Reproduce the stretch of records from the start through the line containing "Action: [x=438, y=286]", substituting "green" for every "blue" and leaving everything else unchanged. Omit the pictures from your answer.

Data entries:
────

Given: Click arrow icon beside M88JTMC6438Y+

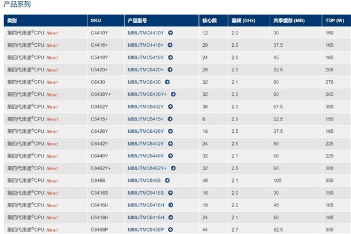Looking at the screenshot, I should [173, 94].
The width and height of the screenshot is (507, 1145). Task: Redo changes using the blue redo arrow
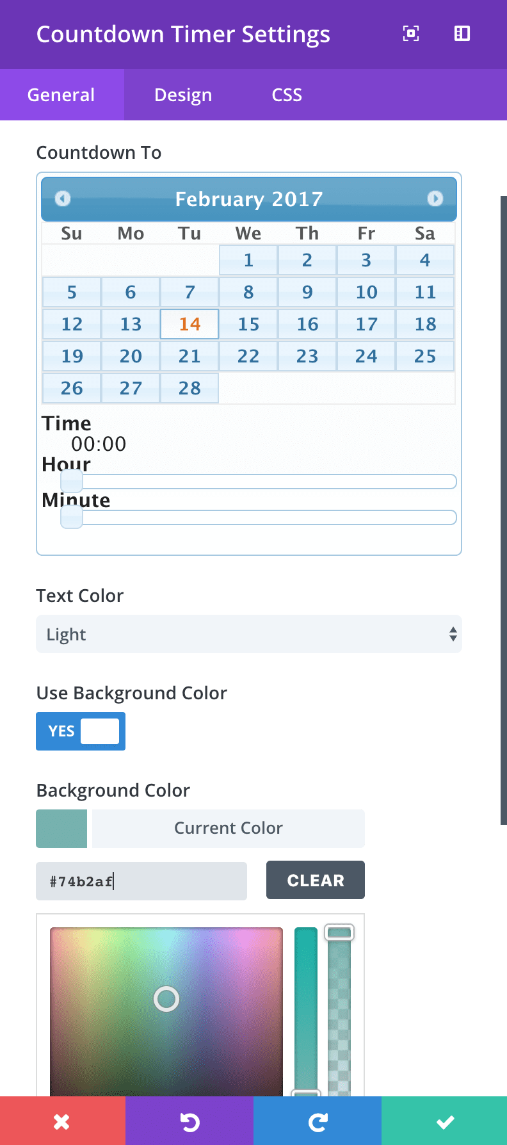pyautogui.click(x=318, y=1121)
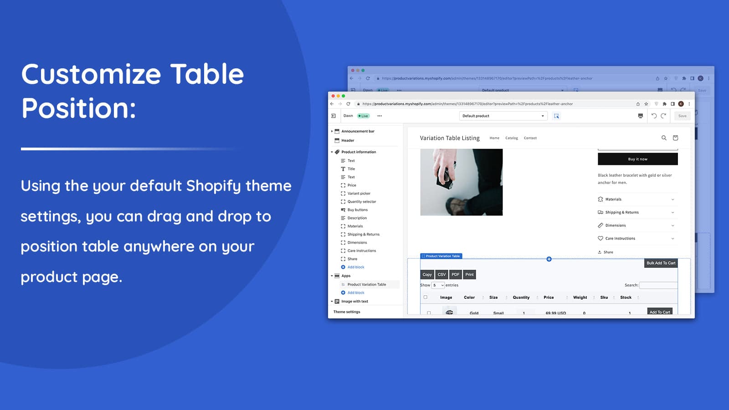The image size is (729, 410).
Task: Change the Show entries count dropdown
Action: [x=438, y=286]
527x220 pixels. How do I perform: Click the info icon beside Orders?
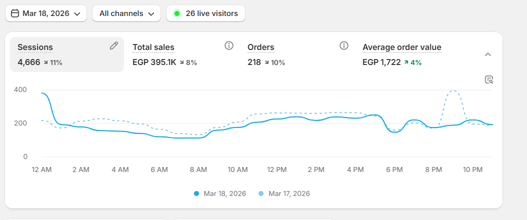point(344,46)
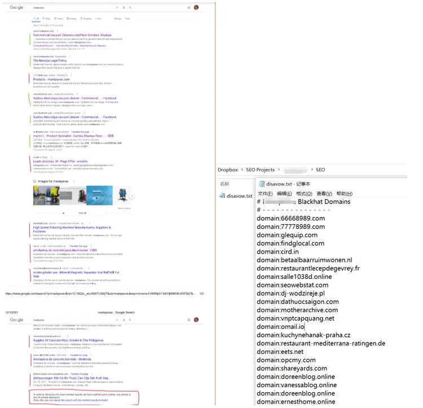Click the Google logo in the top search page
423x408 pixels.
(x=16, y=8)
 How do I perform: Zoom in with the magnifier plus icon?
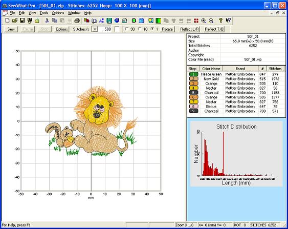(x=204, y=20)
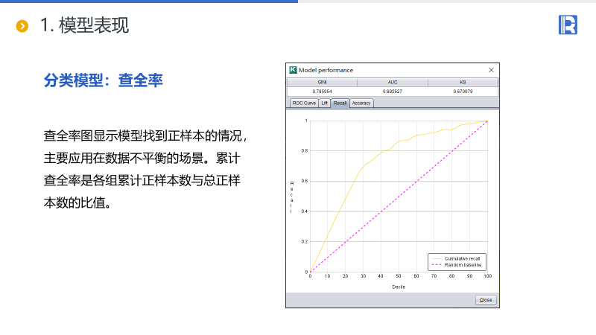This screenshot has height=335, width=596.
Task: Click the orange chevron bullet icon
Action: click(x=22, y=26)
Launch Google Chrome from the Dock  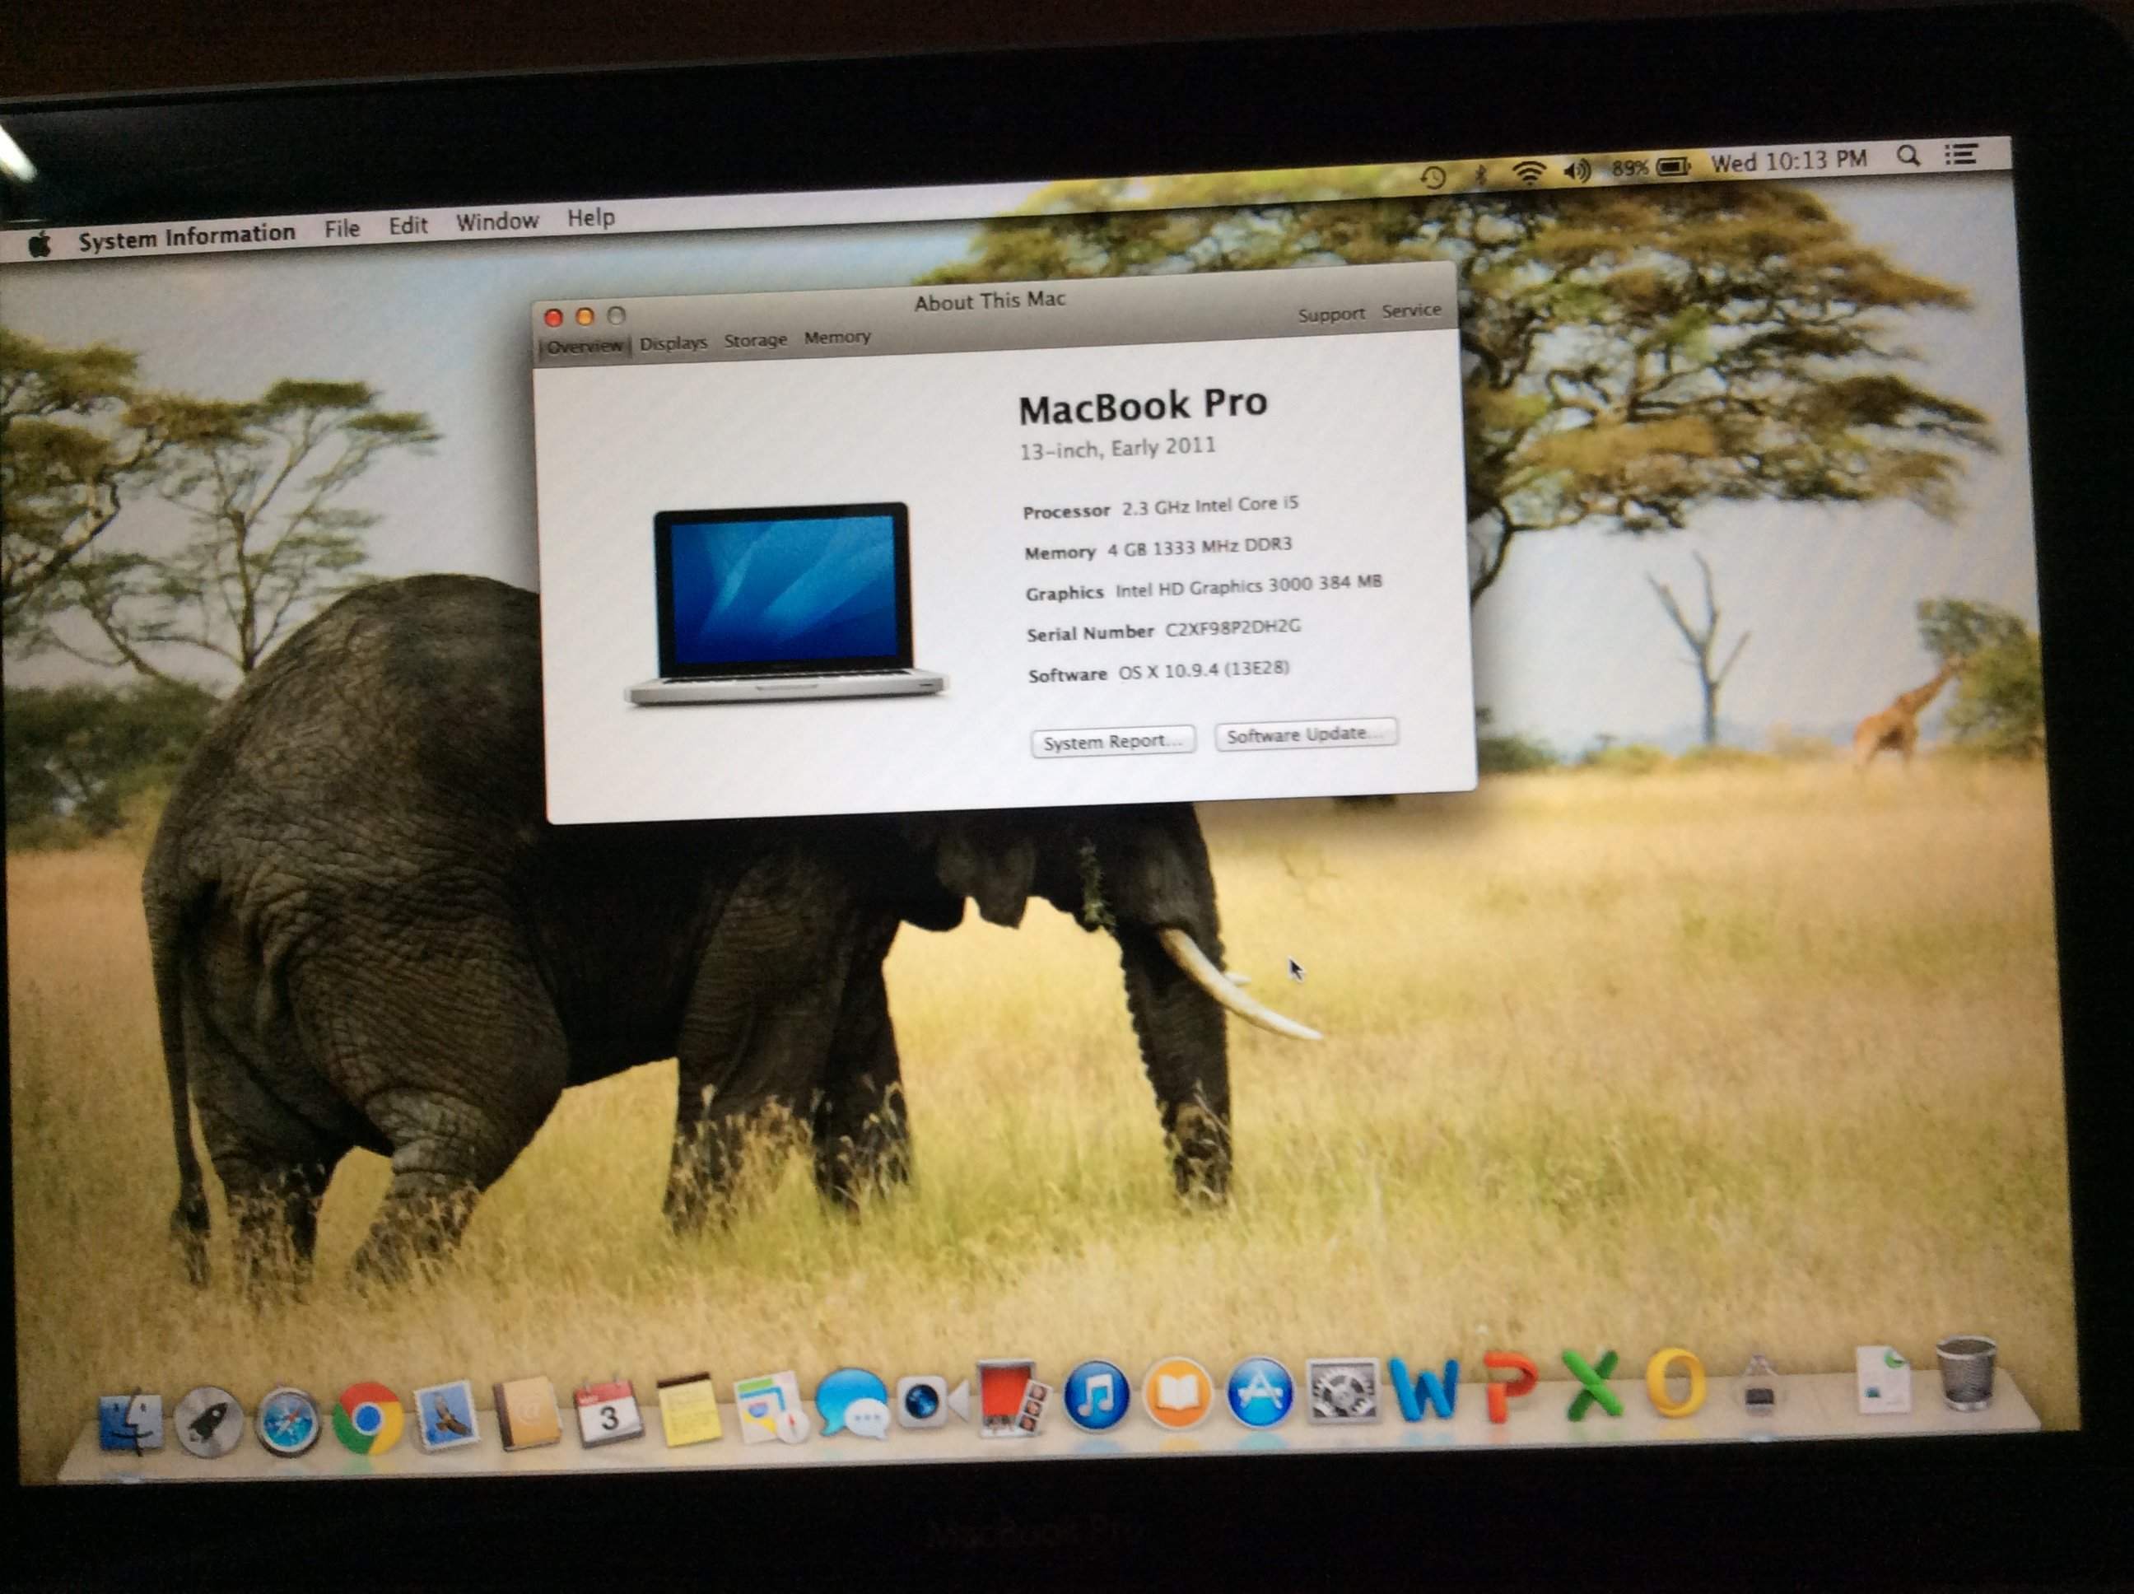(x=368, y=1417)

────

▶ **Exercise response**
Given: Click arrow icon beside M88JTMC6438Y+

Looking at the screenshot, I should [173, 94].
The width and height of the screenshot is (507, 1145). Task: Redo changes using the green redo arrow
pyautogui.click(x=318, y=1121)
The image size is (729, 410).
Task: Change the Show entries count dropdown
Action: [x=438, y=286]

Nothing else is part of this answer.